I ahve a 2000 silverado and recently installed a bulldog rs1200 and 791 bypass in it. Everything worked for about a month. Then nothing. The module stopped working. No door locks, no start.(with key fob) I changed the battery, reprogrammed the bypass and starter module. Nothing worked. It seems like the there is no signal getting to the module from the remote, yet when i tested the module, with stripping certain wires and touching together, the truck started. The battery in fob:4-dontkno is new. If anyone knows how to fix, please reply.


----------



## jaggerwild (May 21, 2007)

jbonner said:


> I ahve a 2000 silverado and recently installed a bulldog rs1200 and 791 bypass in it. Everything worked for about a month. Then nothing. The module stopped working. No door locks, no start.(with key fob) I changed the battery, reprogrammed the bypass and starter module. Nothing worked. It seems like the there is no signal getting to the module from the remote, yet when i tested the module, with stripping certain wires and touching together, the truck started. The battery in fob:4-dontkno is new. If anyone knows how to fix, please reply.

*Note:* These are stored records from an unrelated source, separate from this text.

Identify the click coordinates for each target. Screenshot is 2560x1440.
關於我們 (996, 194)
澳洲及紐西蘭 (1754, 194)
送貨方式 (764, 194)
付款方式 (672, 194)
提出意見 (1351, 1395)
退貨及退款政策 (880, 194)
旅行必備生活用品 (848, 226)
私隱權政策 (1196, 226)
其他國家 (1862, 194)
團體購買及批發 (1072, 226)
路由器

 Page ten of the manual tells how to add remote's(same thing as re programming I'd assume) Need more let me know.
http://www.bulldogsecurity.com/bdnew/installmanuals.asp

Your manual again page ten
http://www.bulldogsecurity.com/pdf/ModelsRS1200_1200E.pdf


----------



## jbonner (Mar 16, 2010)

I tryed to reprogram remote but to no avail. I also cleared the unit. Is there a way to test the module to see if it is even functional? Like i said, the module will not respond from the remote. 

Thank you for your the help!


----------



## jaggerwild (May 21, 2007)

jbonner said:


> I tryed to reprogram remote but to no avail. I also cleared the unit. Is there a way to test the module to see if it is even functional? Like i said, the module will not respond from the remote.
> 
> Thank you for your the help!


 The Module will have a burnt smell to it usually if it is dead, you could unplug it and undo the four screws. Some people sell used units they pull out of cars on Flee Bay, as I used to get many for free just for pulling them out. Or contact them by E-mail see if they can do anything for you.



> yet when i tested the module, with stripping certain wires and touching together, the truck started.


 I would say check the wires but it seems you did it and there OK, the remote part of the unit may just be gone. If you live in the city where there is heavy RF interferences I'd suggest trying it some where else to make certain.


----------



## lcurle (Oct 5, 2008)

normally when you hit a button on the remote you can hear the unit click open a few relays.


----------